Your task: Please copy the records, requests included, starting with the line that contains "You are a GUI" and going on through the line that contains "coord(361,432)", and increase each coordinate in the answers by 48. Leave the pictures out of your answer.

Dataset entries:
----

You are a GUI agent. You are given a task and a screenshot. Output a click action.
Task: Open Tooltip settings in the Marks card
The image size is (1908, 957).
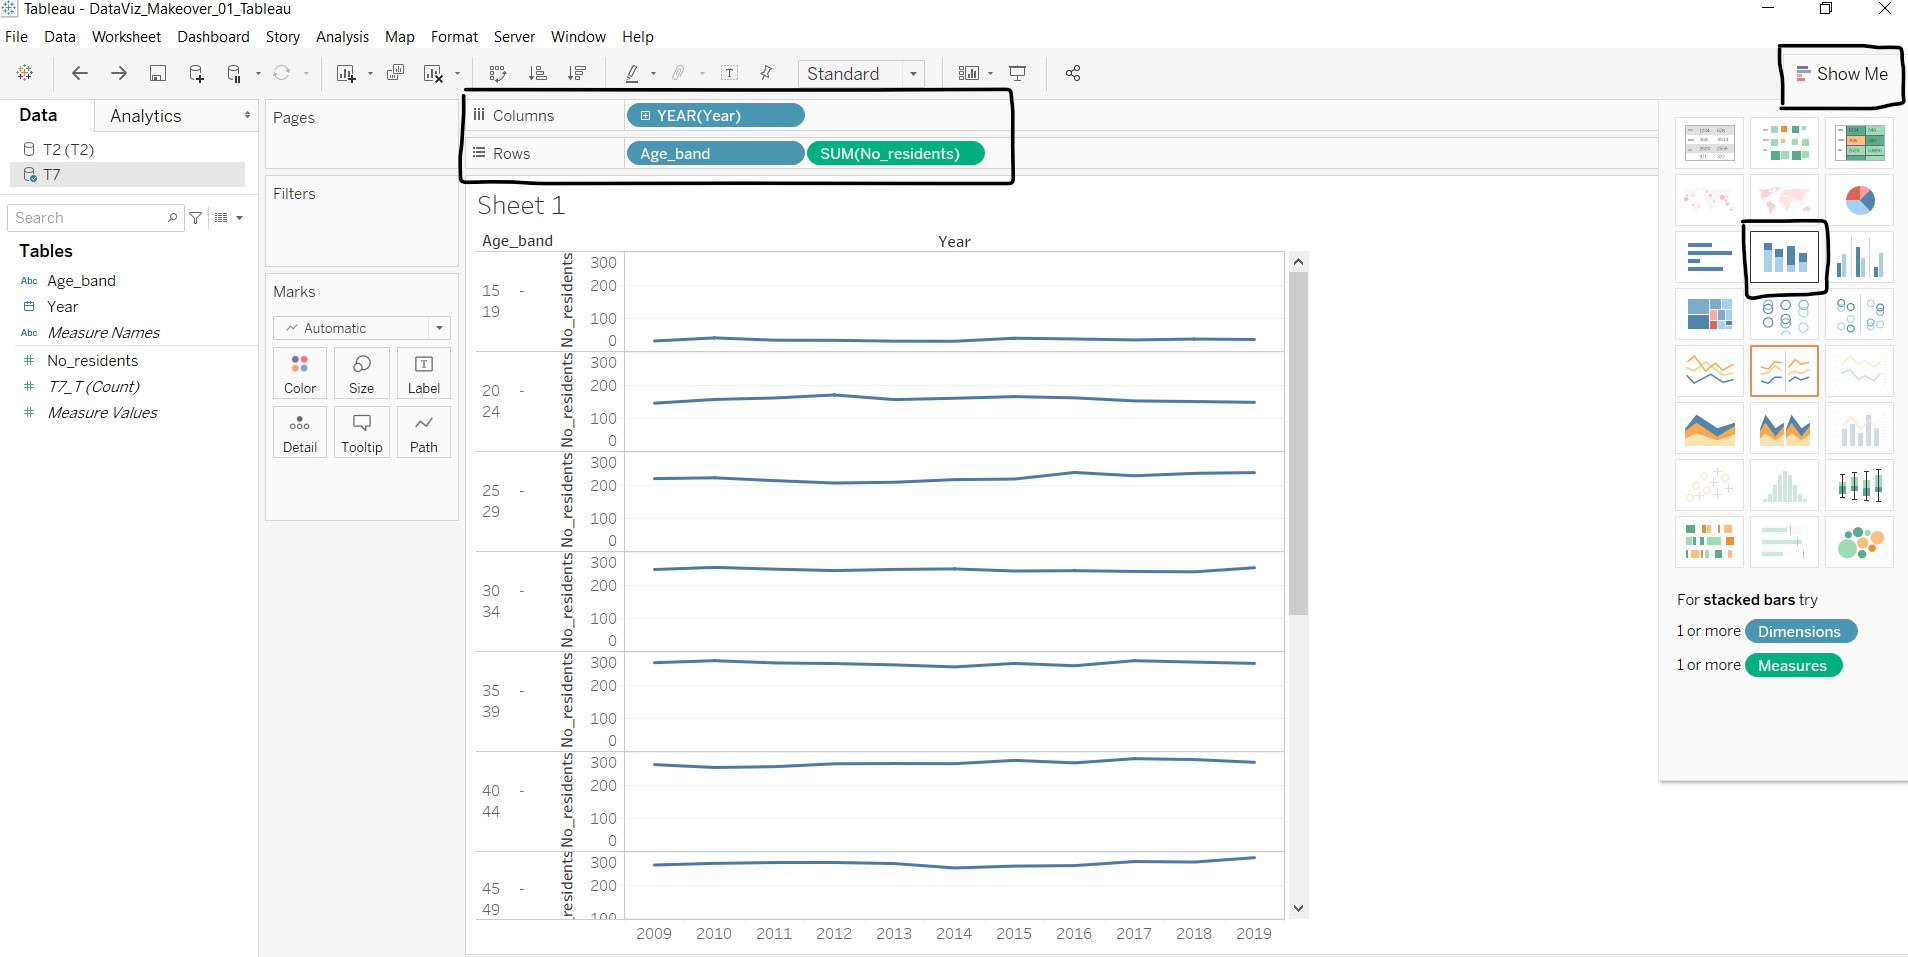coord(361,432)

----

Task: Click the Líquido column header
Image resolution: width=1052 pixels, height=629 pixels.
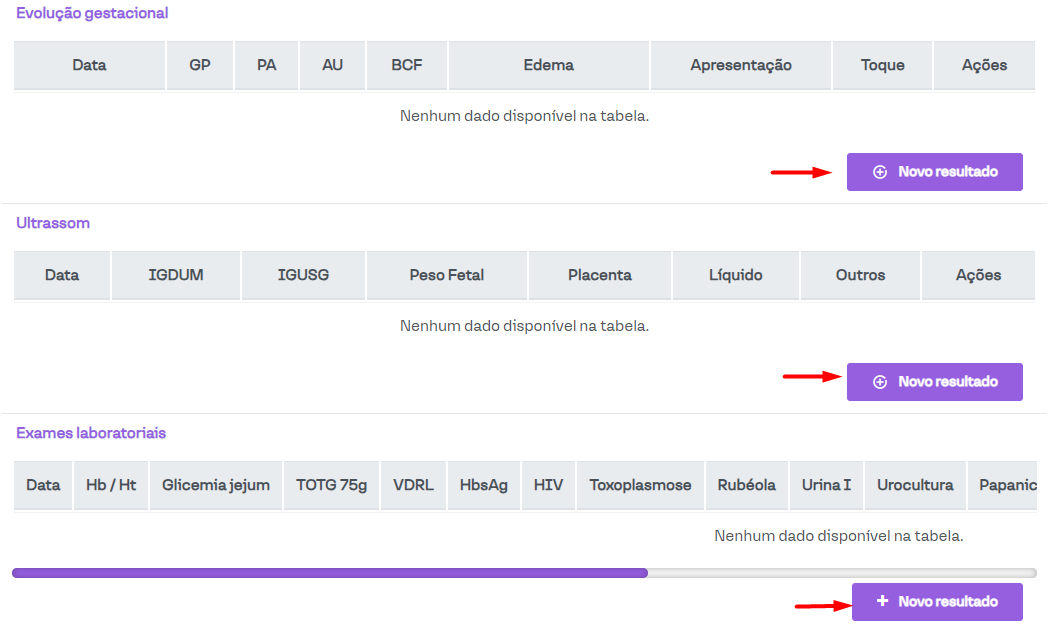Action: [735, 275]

----

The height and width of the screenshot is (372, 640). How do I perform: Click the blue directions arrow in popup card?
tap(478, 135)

----

Written reply:
You are a GUI agent. You are given a task and a screenshot. Output a click action.
Task: Open Tooltip settings in the Marks card
The image size is (1908, 957).
coord(409,480)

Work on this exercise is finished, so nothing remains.